The records.
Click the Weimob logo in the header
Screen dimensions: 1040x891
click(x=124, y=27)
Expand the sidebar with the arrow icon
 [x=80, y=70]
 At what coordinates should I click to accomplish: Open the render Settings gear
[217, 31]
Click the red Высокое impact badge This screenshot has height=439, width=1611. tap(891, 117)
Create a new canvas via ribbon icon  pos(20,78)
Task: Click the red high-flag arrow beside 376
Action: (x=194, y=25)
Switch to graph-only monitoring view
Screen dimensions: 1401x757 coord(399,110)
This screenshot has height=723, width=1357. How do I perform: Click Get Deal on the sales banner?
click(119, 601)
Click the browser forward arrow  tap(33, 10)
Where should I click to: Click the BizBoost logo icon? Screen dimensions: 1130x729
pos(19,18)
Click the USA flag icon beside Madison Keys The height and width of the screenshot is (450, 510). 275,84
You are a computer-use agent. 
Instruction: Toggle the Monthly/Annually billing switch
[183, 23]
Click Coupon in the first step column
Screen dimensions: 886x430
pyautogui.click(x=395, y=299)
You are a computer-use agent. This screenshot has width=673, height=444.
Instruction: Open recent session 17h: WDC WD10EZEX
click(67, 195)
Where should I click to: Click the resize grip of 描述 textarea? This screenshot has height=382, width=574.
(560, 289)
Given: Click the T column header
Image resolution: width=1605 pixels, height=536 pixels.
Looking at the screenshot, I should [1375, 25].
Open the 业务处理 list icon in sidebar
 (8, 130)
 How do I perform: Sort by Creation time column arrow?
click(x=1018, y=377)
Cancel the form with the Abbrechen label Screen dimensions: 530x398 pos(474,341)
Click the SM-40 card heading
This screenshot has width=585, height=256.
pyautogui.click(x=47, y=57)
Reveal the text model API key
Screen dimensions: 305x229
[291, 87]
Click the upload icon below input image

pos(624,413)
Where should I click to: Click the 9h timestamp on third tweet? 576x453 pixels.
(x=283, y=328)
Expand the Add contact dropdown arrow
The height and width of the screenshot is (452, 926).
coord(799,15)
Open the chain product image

Your assignment. Only the lines from the one containing "Reveal the text model API key" through the end of the material should be reproduced, exactly, with both ends included.

Reply.
Reveal the text model API key
Screen dimensions: 305x229
[291, 87]
Click the upload icon below input image

pos(624,413)
Where should I click to: Click the 9h timestamp on third tweet? 576x453 pixels.
(x=283, y=328)
Expand the Add contact dropdown arrow
The height and width of the screenshot is (452, 926).
coord(799,15)
Open the chain product image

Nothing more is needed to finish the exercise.